Maxine Hong Kingston, April 20, 2015, Columbia
I came to New York primarily for two reasons: to see the fabulous exhibit at the New York Historical Society on the Chinese Exclusion/Inclusion Act [next post!] and to hear Maxine Hong Kingston whose books I hold close to my heart and with whom I have a special bond.
Despite pouring rain and encroaching fog, I made my way to the Columbia Univ. campus and finally managed to find the Lecture Hall which was filled with devotees of all ages. Maxine Hong Kingston spoke as part of the Heyman Center Writing Lives Series and the Center for the Study of Ethnicity and Race's Artist at the Center Series. Journalist, anti-war activist and acclaimed author, recipient of many awards, she paved the way for Chinese American writers with the publication of her extraordinary memoir The Warrior Woman: Memoirs of a Girlhood Among Ghosts. It was followed by China Men, equally enthralling, thereby completing what the author considered a larger work. The two deeply personal books were followed by novels stemming from the desire to change genres and speak from a different place with a different voice.
This evening, Maxine read from her major works, sharing parts of her journey and her writing process. Not surprisingly, she began writing at a very early age- her practice years as she calls them- always drafting first in pencil, then moving to a fountain pen, and finally transferring her words to the computer. She considers writing in pen part of the creative process- she owns 15 fountain pens, some extremely valuable.
After losing a finished manuscript [fiction], to a devastating fire that burned all her belongings and razed her house to the ground, Maxine pulled back from fiction, unable and unwilling to express her pain and feelings through invented characters when they were so deeply connected to her personal experience. Nor had she any desire to recreate what she had lost: "Writing is going into the new..."

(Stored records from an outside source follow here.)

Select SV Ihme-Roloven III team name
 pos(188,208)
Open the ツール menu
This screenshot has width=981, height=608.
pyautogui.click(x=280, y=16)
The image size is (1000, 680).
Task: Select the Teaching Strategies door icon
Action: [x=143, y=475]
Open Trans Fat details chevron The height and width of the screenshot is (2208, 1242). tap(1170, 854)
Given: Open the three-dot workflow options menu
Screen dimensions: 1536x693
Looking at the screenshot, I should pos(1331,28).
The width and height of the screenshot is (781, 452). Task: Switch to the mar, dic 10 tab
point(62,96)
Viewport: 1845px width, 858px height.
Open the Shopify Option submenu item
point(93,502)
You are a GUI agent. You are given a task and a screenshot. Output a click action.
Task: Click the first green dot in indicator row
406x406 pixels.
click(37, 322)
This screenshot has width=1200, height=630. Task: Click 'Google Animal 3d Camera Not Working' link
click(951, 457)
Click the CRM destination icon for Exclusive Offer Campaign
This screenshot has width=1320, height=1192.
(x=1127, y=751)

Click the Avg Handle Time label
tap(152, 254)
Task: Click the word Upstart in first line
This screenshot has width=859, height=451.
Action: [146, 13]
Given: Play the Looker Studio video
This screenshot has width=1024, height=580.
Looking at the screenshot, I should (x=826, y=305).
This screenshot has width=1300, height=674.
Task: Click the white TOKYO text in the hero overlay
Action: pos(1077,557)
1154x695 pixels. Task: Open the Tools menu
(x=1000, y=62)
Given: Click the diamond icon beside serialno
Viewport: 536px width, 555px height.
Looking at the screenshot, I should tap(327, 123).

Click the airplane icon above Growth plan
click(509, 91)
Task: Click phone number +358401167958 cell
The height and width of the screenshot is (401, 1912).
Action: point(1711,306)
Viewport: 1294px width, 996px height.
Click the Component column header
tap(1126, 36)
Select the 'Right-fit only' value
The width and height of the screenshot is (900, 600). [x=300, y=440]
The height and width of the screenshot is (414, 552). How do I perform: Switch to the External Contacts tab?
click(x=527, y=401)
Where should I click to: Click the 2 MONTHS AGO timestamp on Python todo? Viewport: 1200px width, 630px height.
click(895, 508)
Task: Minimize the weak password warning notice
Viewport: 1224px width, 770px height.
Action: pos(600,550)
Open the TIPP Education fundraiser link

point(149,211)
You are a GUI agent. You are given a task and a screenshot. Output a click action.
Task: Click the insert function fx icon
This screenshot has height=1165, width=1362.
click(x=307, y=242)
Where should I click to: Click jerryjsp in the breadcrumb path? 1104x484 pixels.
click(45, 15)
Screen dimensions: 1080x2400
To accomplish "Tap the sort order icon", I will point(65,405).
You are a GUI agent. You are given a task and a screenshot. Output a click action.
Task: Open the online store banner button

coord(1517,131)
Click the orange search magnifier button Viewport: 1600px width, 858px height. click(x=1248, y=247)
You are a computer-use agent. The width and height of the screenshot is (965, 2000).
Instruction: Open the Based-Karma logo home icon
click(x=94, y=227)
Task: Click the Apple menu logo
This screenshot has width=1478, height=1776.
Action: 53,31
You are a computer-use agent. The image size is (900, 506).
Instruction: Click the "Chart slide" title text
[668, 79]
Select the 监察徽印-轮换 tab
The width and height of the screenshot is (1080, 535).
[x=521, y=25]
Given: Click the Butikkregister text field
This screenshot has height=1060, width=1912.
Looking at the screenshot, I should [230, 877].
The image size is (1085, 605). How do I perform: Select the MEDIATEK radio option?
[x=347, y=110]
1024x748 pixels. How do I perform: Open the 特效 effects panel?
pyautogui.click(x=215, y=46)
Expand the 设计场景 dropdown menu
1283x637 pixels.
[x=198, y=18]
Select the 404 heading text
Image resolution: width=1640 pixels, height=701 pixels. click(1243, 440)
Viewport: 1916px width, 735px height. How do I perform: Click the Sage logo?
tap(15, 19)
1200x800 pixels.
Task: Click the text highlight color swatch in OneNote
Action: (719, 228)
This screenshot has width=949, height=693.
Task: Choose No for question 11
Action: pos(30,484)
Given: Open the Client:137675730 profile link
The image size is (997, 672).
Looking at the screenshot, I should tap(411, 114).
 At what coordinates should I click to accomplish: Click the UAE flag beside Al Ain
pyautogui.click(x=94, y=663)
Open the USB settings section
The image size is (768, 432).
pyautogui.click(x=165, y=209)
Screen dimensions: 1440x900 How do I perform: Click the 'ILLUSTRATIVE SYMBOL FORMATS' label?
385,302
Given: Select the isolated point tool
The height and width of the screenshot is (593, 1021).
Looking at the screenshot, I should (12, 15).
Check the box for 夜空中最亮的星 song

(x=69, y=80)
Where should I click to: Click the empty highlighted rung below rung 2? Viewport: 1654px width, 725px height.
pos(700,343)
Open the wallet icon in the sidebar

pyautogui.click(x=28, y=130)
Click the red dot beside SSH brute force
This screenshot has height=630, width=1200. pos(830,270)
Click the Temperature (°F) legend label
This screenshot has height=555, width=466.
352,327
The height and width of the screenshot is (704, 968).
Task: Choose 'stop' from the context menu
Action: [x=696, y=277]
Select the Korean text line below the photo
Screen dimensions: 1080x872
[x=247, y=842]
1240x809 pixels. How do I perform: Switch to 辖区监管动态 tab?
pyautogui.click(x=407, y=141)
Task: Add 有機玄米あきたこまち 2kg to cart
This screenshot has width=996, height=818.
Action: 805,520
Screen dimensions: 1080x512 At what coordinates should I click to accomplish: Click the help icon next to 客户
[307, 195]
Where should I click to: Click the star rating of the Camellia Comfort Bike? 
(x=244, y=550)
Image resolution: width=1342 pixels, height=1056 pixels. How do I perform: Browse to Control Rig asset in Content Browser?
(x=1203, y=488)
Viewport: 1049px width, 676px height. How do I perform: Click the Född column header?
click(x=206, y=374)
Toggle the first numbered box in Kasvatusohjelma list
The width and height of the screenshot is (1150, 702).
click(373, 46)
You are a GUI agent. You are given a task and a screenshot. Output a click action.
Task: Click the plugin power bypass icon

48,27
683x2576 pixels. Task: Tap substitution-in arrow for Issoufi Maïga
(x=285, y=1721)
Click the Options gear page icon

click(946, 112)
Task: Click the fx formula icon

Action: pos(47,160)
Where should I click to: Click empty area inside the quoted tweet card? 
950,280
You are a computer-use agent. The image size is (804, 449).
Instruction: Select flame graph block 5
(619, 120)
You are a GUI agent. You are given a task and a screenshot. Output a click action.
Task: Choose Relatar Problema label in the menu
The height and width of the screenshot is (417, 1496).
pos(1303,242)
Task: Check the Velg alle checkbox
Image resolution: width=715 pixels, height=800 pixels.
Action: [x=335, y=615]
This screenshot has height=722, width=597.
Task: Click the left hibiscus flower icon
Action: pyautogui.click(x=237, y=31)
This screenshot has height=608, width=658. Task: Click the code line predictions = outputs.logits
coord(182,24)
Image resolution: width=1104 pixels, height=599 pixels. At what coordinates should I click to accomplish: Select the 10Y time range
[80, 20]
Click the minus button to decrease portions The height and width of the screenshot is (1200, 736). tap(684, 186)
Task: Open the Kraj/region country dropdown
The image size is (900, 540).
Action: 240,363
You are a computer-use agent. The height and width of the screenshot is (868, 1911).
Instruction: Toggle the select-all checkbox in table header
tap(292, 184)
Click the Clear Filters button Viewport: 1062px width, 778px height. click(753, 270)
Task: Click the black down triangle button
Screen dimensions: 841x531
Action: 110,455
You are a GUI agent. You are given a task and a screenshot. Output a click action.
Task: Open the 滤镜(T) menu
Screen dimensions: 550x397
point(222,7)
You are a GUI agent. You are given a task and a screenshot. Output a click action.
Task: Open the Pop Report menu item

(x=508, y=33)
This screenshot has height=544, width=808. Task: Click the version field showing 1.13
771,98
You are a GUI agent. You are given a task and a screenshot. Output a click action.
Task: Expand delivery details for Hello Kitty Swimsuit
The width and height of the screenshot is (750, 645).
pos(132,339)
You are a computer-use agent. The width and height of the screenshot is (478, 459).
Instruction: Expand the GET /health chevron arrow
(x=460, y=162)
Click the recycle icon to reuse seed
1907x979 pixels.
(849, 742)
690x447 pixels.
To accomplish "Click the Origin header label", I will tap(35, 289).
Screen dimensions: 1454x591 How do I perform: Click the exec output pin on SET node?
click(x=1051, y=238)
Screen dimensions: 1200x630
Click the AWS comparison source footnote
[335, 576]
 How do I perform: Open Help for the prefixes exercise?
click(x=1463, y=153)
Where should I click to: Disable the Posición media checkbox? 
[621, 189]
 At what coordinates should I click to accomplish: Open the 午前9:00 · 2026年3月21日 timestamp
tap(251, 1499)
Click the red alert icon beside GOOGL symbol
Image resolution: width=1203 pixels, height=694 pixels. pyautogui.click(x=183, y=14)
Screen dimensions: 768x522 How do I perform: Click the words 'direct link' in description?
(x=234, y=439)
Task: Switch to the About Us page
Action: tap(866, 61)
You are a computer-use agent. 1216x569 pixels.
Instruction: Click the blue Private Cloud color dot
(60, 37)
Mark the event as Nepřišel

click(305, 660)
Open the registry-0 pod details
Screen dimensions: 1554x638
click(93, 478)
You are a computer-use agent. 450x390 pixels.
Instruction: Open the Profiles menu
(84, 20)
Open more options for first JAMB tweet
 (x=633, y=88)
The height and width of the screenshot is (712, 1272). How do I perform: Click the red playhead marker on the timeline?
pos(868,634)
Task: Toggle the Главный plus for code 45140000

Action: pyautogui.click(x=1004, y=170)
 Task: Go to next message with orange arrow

The audience was mesmerized by the powerful and luminous presence of an author who at age 74 is keenly aware of the passage of time, its effect on her physical appearance [wrinkles, lines, her white hair, all mentioned with great humor], and of how little time may be left for her both as an activist and a writer. Yet I was struck by her youthful spirit, her energy and drive. She has many more gifts to share with her readership and human kind.
After hugging in a spirit of sisterhood, it was hard to pull away and slip out into the misty night that in the space of hours, had transformed the City into an almost ghostly world.
If you haven't read Maxine's work, I encourage you to start with The Woman Warrior and China Men. May they change your lives as they did mine.